Rula Jebreal

i was having lunch with the mayor of rome, and he told me, ‘A man came to my office, he was wearing pajamas and asked me to turn all the lights off.’â??Rula Jebreal

Julian Schnabel’s latest film, Miral, is a coming-of-age story set against the backdrop of the Israeli-Palestinian struggle in the decades following the Arab-Israeli war of 1948 and the establishment of Israel as an independent state. Based on the semiautobiographical novel by Palestinian journalist Rula Jebreal, the film explores the human side of the conflict through a narrative that spans both decades and generations: The first half of the film, set during the postwar period of the 1950s and 1960s, chronicles the real-life efforts of Hind Husseini (Hiam Abbass), a member of a wealthy Palestinian family, to establish an orphanage in East Jerusalem to house and educate children left abandoned by the fighting; the second half, which is set between 1973 and 1994, delves into the life of Miral (Freida Pinto), the young daughter of a local imam (Alexander Siddig), who is sent by her father to live at Husseini’s school following her mother’s suicide. Like the book before it, the film artfully sketches Miral’s political awakening as a teenager coming to terms with both her identity and her independence as she struggles to reconcile the more benevolently intellectual influences of her father and Husseini with the more revolutionary ones that have come to surround her—including her boyfriend, Hani (Omar Metwally), whose involvement with an insurgent group responsible for a series of car bombings draws Miral, both physically and psychologically, onto the frontlines of the conflict.

Though Miral, the book, is technically a novel, many of the details of Miral’s upbringing are Jebreal’s as well.

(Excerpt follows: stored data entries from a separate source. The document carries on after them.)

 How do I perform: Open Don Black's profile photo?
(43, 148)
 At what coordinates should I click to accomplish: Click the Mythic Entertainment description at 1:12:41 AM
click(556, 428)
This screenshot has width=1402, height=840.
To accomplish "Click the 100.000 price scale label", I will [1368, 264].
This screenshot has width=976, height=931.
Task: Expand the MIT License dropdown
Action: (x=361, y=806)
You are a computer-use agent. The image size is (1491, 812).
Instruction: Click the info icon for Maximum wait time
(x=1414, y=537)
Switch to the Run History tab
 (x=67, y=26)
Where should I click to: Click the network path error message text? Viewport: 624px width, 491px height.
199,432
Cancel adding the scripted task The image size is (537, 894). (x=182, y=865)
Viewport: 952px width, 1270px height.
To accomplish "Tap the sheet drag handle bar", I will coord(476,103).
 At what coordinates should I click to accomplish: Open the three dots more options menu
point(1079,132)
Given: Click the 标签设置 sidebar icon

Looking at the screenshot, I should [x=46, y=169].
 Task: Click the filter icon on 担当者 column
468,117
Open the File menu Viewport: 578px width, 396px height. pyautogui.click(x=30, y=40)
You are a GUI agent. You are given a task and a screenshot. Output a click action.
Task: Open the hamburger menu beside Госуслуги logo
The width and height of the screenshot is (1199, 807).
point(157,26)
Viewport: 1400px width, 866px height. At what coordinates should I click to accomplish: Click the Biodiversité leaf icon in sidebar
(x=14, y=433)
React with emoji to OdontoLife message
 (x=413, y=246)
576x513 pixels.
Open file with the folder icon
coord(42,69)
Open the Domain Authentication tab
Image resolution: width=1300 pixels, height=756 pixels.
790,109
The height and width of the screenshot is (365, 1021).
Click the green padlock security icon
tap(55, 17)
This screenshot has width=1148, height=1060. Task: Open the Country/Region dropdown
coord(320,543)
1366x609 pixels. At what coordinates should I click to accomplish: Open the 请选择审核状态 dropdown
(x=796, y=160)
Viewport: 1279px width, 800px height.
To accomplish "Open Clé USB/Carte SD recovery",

Born in Haifa, Jebreal was raised in East Jerusalem. At the age of 5, she and her younger sister were brought to Dar El-Tifel by their father, an imam at the nearby Al Aqsa mosque, following their mother’s death. Schnabel’s film, which premiered at the Venice Film Festival last September and hits theaters this month, both dramatizes Jebreal’s book and elaborates upon it, knitting together the narratives of Miral and a number of other women in her sphere—Husseini; Miral’s troubled mother, Nadia (Yasmine Al Massri); her friend Fatima (Ruba Blal), who is imprisoned after participating in a terrorist attack; her cousin Samir’s Jewish girlfriend, Lisa (played by Schnabel’s own daughter, Stella)—as they wrestle with both the burdens of history that have been thrust upon them and the increasingly complicated and violent world around them.

Though many of the early reviews of Schnabel’s Miral focused on its reflection of the still fraught geopolitics of the region, the film, like the book before it, is more personal than polemical—a feeling intensified by the relationship between Schnabel and Jebreal, who in the course of bringing the book to the screen, saw their creative bond become a romantic one as well. The 37-year-old Jebreal has since relocated to New York City and is currently at work on a new book—her fourth—on the power dynamic that exists between politicians and the media. Interview’s chairman Peter M. Brant recently spoke to Jebreal about transforming Miral into a film and her own coming of age—as a Palestinian, as a woman, as a journalist, and as a newly transplanted New Yorker.

PETER M. BRANT: I wanted to start by talking about your background. What was it like for you as a young Palestinian woman born in Israel? I know that your father worked in the Al-Aqsa mosque, which is one of the greatest mosques in Islam and one of the oldest in the world.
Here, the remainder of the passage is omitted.